Цезарь не в силах унять нетерпения дрожь: Его легионы
двинулись в глубь неизвестных земель — уничтожить Племя без имени и его короля.
Песнь Брана.
Сверкнул кинжал — и сдавленный крик перешел в предсмертный хрип. Человек, лежавший на примитивном алтаре, забился в конвульсиях и затих. Зазубренный кремниевый клинок вонзился в залитую кровью грудную клетку, а костлявые пальцы вырвали еще трепещущее сердце жертвы. Глаза жреца, держащего сердце, светились дикой пронзительной силой. Они полыхали мрачным огнем под седыми густыми бровями.

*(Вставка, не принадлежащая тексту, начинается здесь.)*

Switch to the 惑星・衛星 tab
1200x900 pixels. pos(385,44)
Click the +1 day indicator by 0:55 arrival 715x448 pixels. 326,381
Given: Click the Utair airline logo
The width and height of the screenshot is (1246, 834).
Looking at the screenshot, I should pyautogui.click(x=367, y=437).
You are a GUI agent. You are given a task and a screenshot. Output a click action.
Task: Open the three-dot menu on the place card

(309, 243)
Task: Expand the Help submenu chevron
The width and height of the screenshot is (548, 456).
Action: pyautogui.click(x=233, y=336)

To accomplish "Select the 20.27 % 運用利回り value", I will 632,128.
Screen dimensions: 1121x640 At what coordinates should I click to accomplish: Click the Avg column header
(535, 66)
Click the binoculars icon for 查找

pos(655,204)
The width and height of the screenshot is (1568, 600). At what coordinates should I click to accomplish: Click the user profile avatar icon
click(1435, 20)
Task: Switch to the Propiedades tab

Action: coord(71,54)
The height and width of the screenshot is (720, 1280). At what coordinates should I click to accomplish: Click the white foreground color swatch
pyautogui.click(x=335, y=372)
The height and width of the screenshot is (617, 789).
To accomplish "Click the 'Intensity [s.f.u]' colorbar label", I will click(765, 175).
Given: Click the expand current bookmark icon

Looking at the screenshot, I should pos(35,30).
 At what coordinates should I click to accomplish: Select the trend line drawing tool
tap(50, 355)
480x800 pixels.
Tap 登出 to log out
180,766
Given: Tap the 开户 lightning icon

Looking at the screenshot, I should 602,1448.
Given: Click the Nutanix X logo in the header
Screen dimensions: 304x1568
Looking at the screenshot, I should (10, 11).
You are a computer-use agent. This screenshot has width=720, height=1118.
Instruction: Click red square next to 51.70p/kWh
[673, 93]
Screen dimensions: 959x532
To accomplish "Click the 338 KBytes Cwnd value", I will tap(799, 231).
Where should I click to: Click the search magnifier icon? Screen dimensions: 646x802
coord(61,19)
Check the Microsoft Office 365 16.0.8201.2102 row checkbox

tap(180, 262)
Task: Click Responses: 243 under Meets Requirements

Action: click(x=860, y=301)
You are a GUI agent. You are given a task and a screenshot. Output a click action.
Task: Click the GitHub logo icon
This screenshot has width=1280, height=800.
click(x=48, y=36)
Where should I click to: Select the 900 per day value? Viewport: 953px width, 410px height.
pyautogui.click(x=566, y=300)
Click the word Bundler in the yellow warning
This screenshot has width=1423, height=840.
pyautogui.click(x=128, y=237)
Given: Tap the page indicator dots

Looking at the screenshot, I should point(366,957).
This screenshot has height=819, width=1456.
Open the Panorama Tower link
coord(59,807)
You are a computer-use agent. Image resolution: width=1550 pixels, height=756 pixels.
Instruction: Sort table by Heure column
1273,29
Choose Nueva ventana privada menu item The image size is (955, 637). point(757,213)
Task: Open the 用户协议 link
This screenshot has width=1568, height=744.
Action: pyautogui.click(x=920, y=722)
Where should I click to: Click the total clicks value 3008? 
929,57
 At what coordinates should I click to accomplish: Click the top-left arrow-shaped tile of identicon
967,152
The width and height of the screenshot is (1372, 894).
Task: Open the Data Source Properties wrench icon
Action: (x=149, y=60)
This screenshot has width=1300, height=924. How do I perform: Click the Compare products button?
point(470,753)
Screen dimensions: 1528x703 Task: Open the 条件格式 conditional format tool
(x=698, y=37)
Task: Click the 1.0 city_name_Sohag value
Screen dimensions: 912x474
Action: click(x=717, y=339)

Вокруг алтаря Бога Тьмы — груды больших неотесанных камней — рядом со жрецом стояли еще четверо мужчин. Один из них среднего роста, почти без одежды, ловкий, стройный, с черными волосами. Голова его была увенчана узким железным обручем, который украшал единственный красный драгоценный камень. Еще двое, тоже темноволосые и смуглые, были приземисты и широки в плечах. Их спутанные черные пряди падали на широкие брови. Если лицо первого дышало умом и волей, то в облике этих двоих было что-то звероподобное. Четвертый резко отличался от всех остальных. Черноглазый и темноволосый, очень высокий — на голову выше окружающих — и светлокожий, он с явным отвращением смотрел на ритуал, давно забытый на его родине.
Кормак с острова Эрин — а именно он был четвертым — знал, что обряды друидов на его острове также странны и необычны, однако в них было мало общего с тем, что он увидел здесь. Мрачную сцену освещал только один факел, в ветвях деревьев шумел ночной ветер. Кормак чувствовал себя страшно одиноким среди людей чужой расы. К тому же только что ему пришлось быть свидетелем, как вырывают сердце, человеческое сердце, из живого еще тела. Да и почтенный жрец с окровавленными руками, равнодушно взирающий на останки, лежащие перед ним, не вызывал особых симпатий.